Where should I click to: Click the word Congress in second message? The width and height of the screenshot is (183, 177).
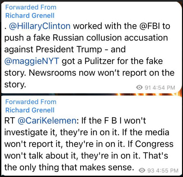pos(154,144)
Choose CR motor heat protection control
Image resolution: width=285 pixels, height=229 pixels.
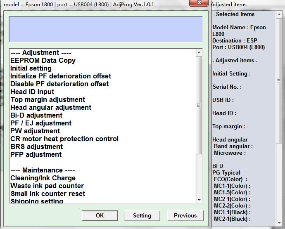click(x=64, y=139)
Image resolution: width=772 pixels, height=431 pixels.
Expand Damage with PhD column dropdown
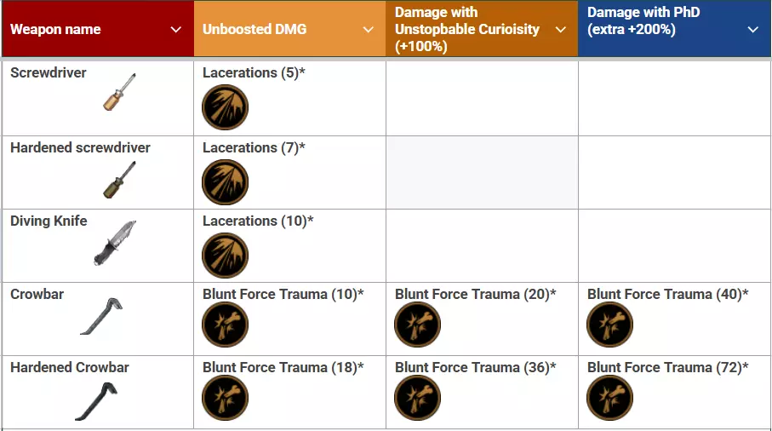tap(753, 30)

[TASK TO COMPLETE] Leaving out every picture, extract verbatim the lines from the one containing "Image resolution: width=285" through the last line of the listing, inclusive.

[TASK ANSWER]
Image resolution: width=285 pixels, height=229 pixels.
click(x=64, y=139)
Image resolution: width=772 pixels, height=431 pixels.
Expand Damage with PhD column dropdown
tap(753, 30)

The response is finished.